* What is needed: Repeat the data exactly as given below, dropping every picture.

(Saved data entries)
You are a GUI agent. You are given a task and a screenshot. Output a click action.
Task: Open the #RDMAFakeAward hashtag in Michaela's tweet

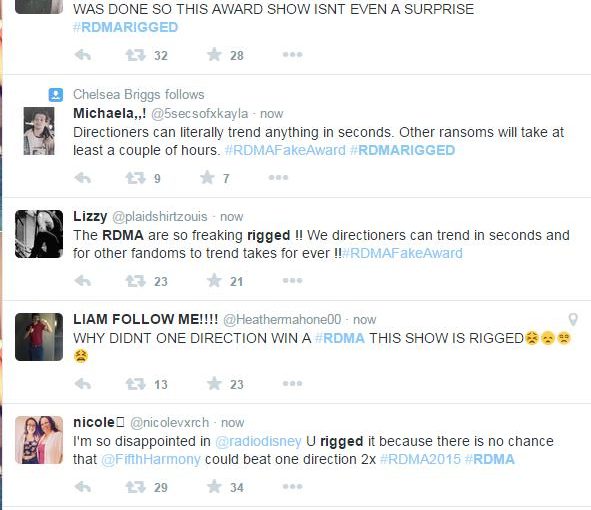pyautogui.click(x=285, y=150)
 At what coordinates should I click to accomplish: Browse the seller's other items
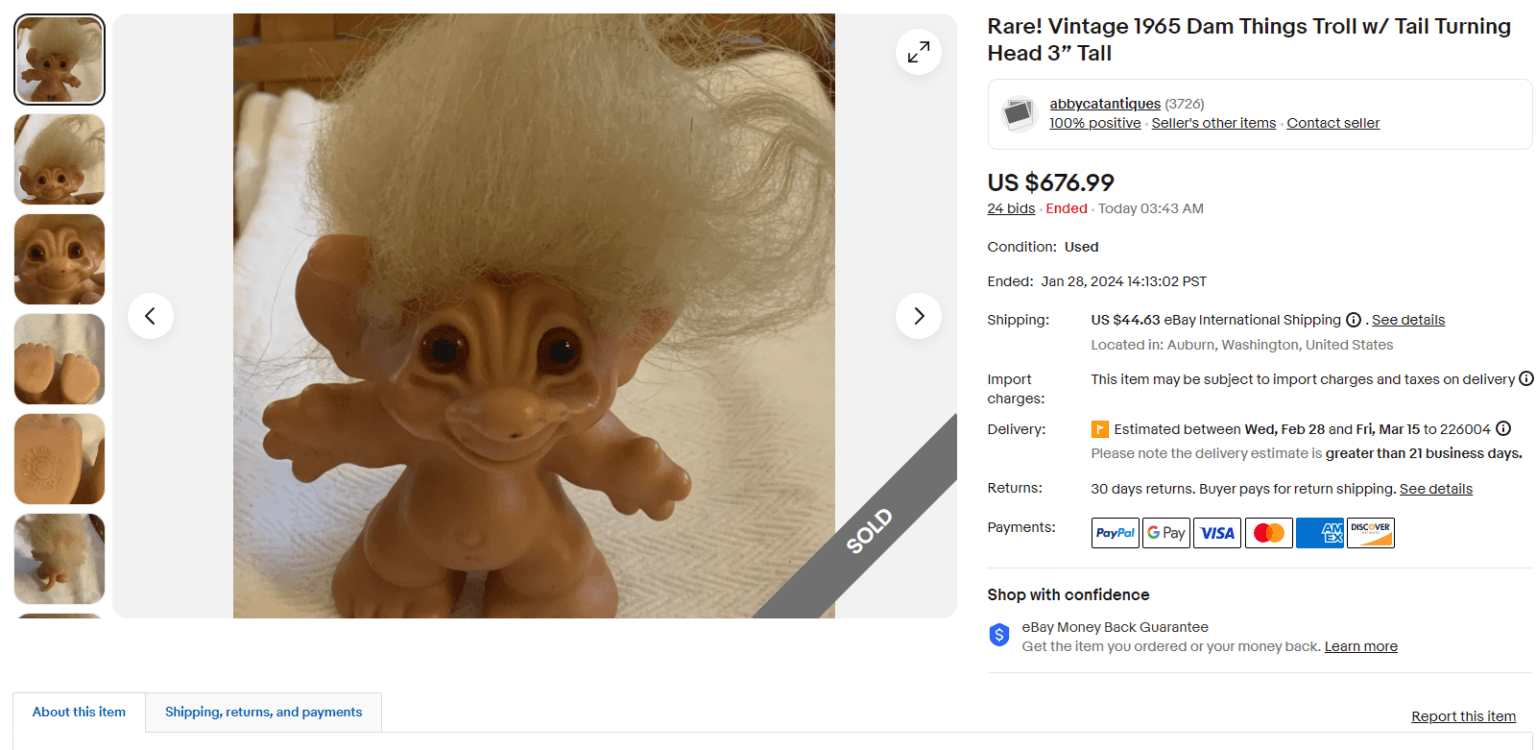pyautogui.click(x=1213, y=122)
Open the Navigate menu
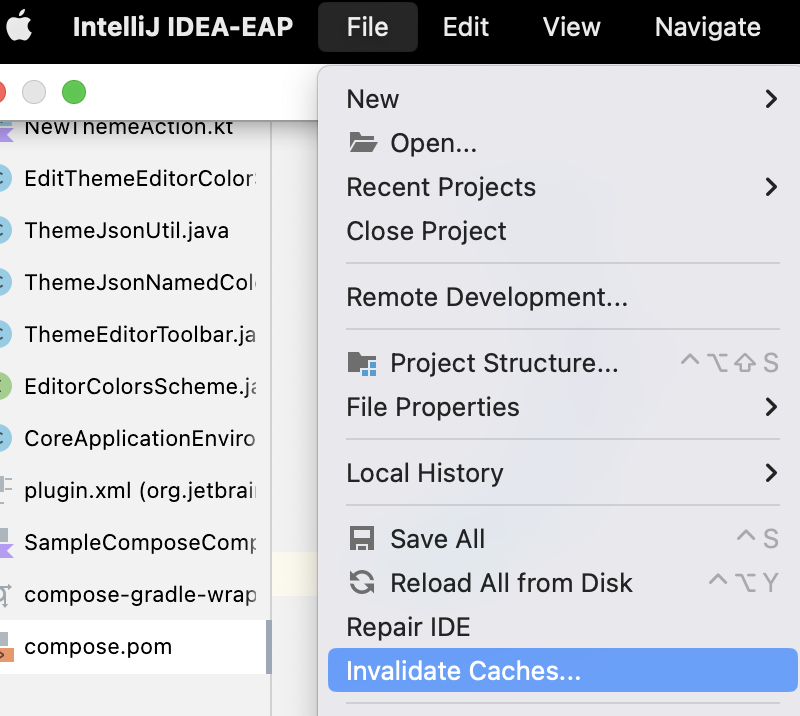The height and width of the screenshot is (716, 800). 707,27
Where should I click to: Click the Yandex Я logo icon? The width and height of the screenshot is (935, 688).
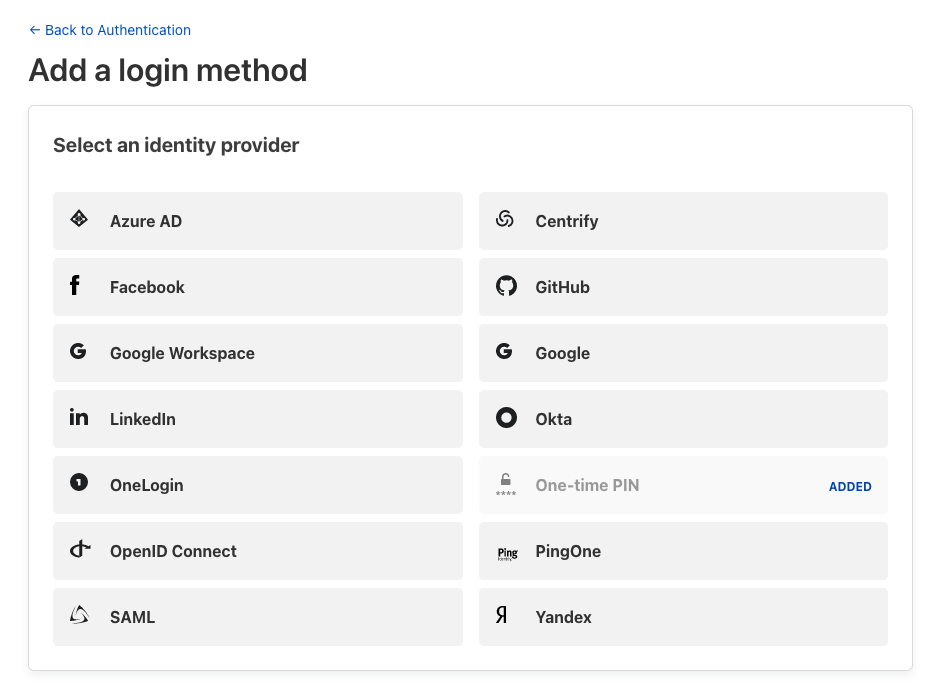502,616
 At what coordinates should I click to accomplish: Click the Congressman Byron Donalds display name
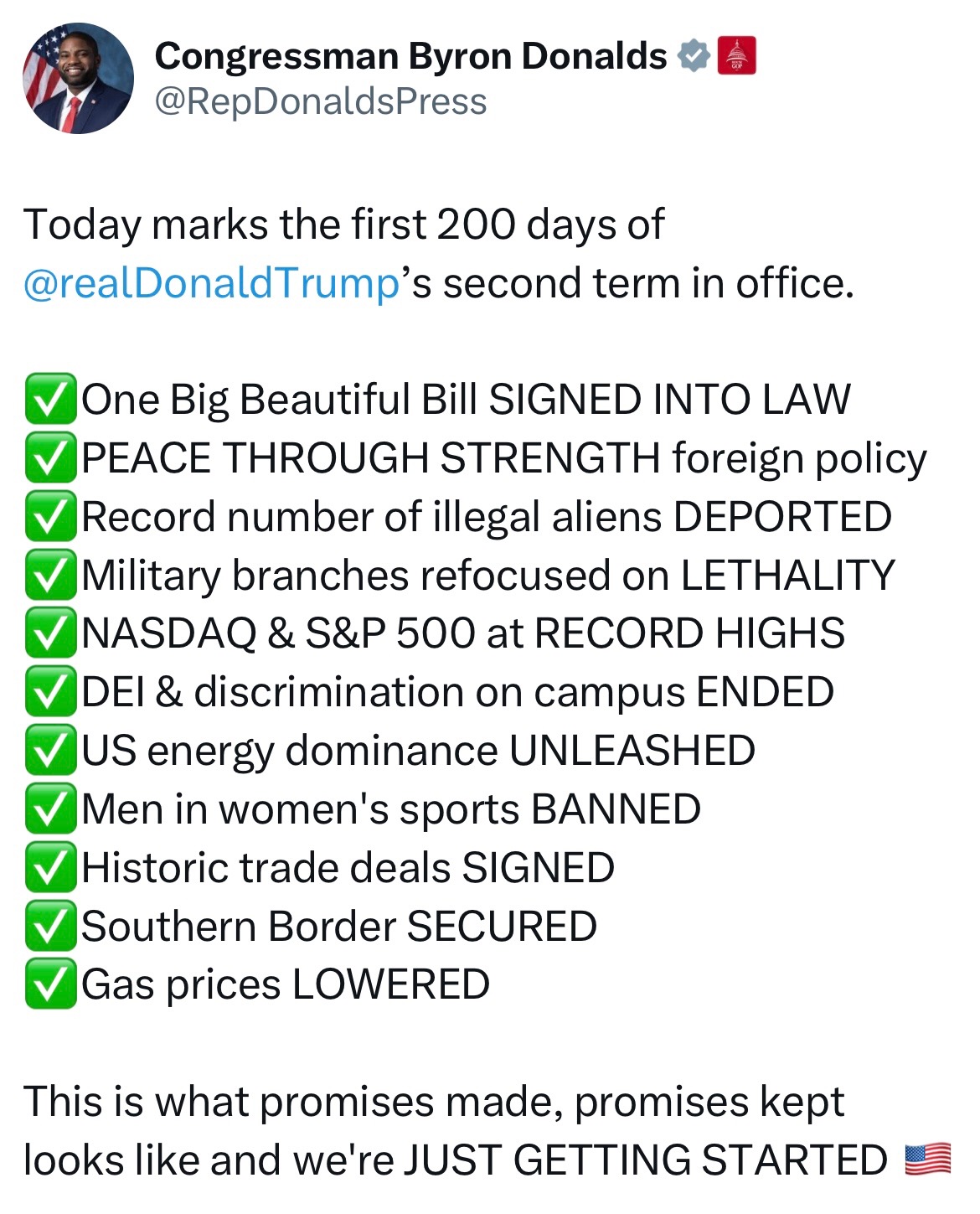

* Solution to the problem:
You are a GUI agent. You are given a task and a screenshot. Output a click action.
Task: Open the #RDMAFakeAward hashtag in Michaela's tweet

pyautogui.click(x=285, y=150)
 At what coordinates should I click to accomplish: Browse the seller's other items
pyautogui.click(x=1213, y=122)
Open the Navigate menu
The height and width of the screenshot is (716, 800). 707,27
Where should I click to: Click the Yandex Я logo icon? The width and height of the screenshot is (935, 688).
502,616
 At what coordinates should I click to accomplish: Click the Congressman Byron Donalds display name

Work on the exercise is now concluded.